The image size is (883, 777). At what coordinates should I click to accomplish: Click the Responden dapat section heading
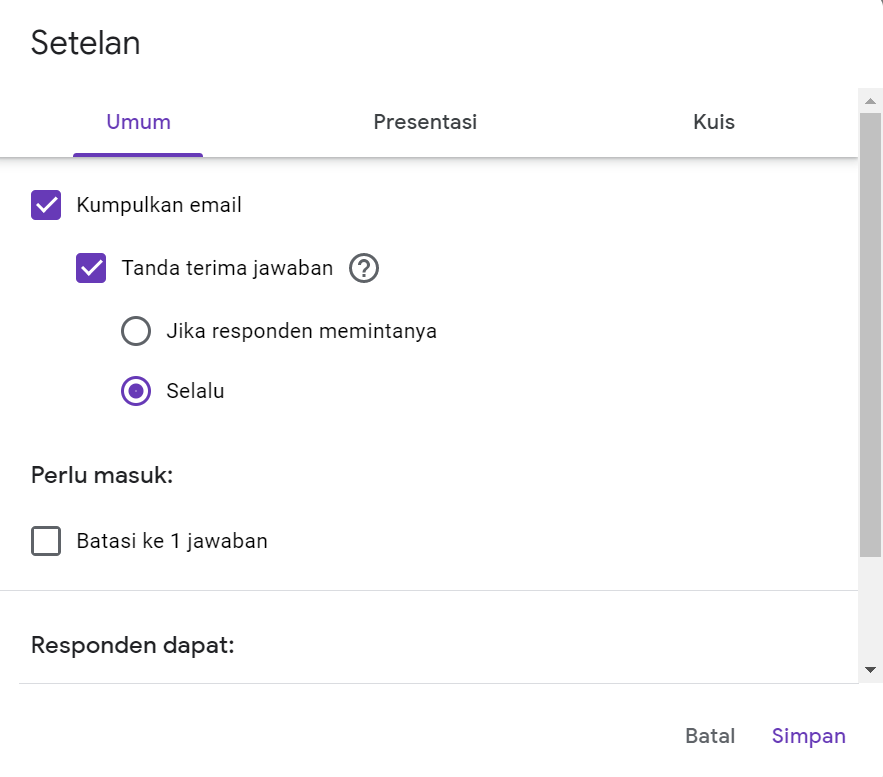[x=130, y=644]
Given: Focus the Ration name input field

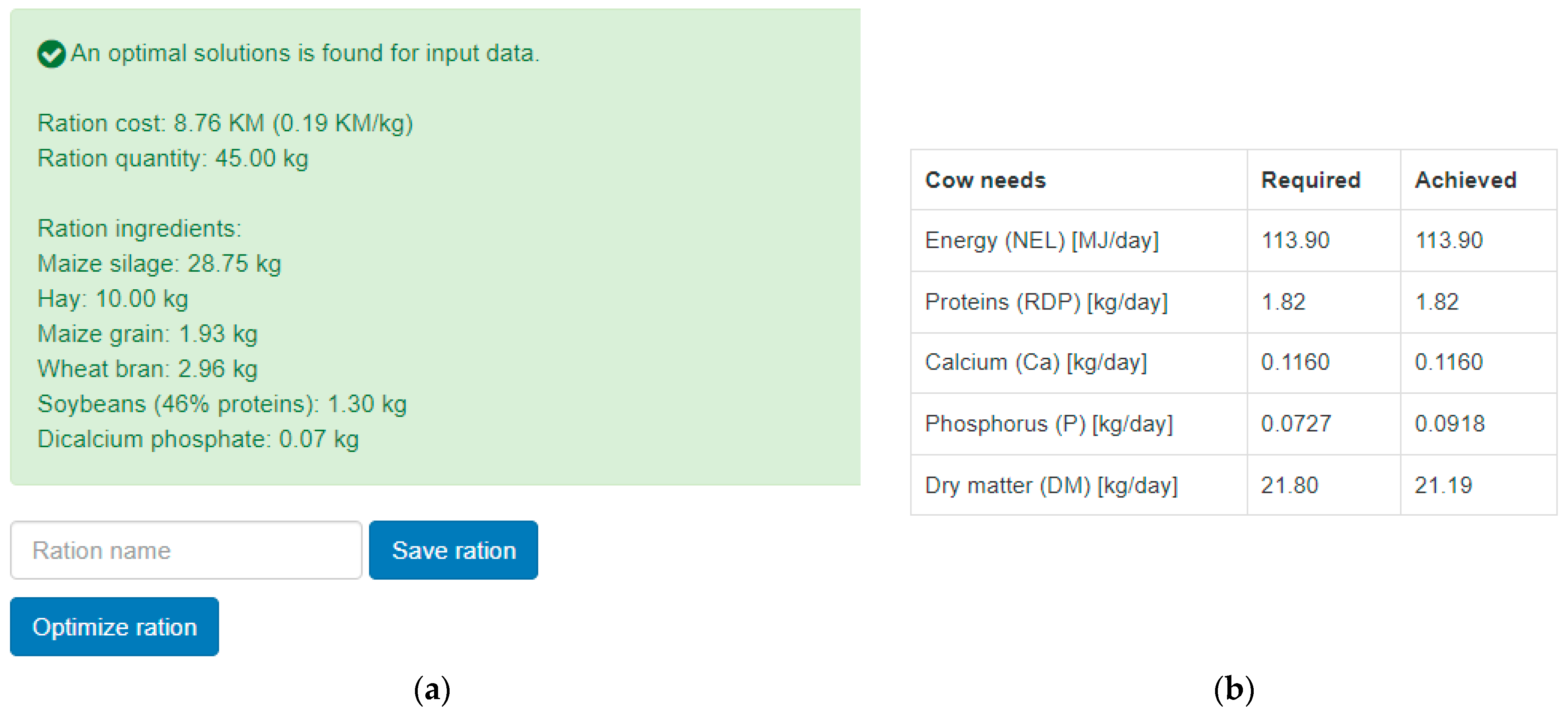Looking at the screenshot, I should pos(186,550).
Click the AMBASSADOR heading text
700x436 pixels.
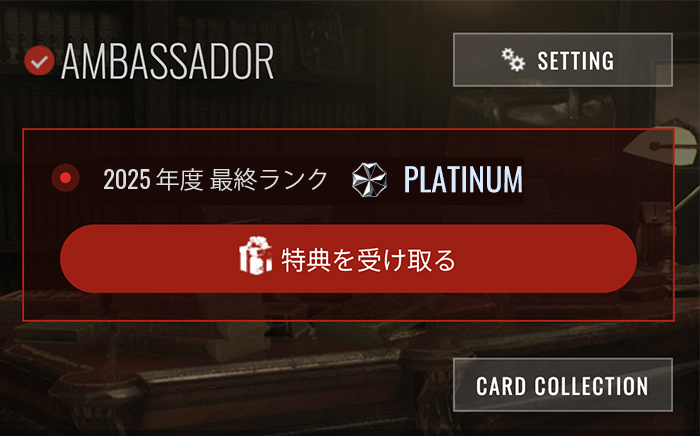pos(167,62)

# # # # #

**EXERCISE INSTRUCTIONS**
With the images removed, reproduce all the material above word for word.

**ANSWER SPACE**
The image size is (883, 777). At what coordinates should I click to accomplish: Click the Responden dapat section heading
[x=130, y=644]
Given: Focus the Ration name input field

Looking at the screenshot, I should pos(186,550).
Click the AMBASSADOR heading text
700x436 pixels.
pos(167,62)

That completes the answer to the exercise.